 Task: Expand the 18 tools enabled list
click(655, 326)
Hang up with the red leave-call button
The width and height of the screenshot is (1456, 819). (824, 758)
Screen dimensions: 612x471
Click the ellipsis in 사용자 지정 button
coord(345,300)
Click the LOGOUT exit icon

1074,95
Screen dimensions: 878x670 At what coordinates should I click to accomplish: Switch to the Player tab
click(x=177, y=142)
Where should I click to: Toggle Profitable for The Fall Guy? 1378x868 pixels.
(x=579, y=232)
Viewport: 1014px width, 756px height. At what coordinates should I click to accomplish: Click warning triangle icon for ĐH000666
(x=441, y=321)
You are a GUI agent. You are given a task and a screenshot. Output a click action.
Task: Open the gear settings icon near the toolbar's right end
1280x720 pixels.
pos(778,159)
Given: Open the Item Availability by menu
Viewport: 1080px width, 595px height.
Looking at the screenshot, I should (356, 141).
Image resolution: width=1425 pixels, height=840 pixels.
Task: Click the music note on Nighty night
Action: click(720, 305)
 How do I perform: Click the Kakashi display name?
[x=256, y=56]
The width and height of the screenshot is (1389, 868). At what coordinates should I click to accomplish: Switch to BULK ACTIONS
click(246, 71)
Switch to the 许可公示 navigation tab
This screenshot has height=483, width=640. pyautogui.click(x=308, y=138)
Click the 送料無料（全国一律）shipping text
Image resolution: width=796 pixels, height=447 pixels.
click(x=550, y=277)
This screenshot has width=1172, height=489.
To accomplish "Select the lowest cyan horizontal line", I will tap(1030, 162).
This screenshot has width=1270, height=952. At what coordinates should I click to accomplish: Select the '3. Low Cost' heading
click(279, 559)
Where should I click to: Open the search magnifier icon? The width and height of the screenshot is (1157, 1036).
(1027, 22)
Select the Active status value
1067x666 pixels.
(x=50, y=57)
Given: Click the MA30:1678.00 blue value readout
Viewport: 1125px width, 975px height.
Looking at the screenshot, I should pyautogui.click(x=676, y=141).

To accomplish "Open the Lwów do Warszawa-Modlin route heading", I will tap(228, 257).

============

_EXERCISE INSTRUCTIONS_.
Copy the lines of the listing above word for word, beginning at the line that contains "You are a GUI" and stopping after the line that contains "click(246, 71)".

_THE REPLY_.
You are a GUI agent. You are given a task and a screenshot. Output a click action.
Task: Open the gear settings icon near the toolbar's right end
1280x720 pixels.
pos(778,159)
Given: Open the Item Availability by menu
Viewport: 1080px width, 595px height.
Looking at the screenshot, I should (356, 141).
Image resolution: width=1425 pixels, height=840 pixels.
Task: Click the music note on Nighty night
Action: click(720, 305)
 How do I perform: Click the Kakashi display name?
[x=256, y=56]
The width and height of the screenshot is (1389, 868). At what coordinates should I click to accomplish: Switch to BULK ACTIONS
click(246, 71)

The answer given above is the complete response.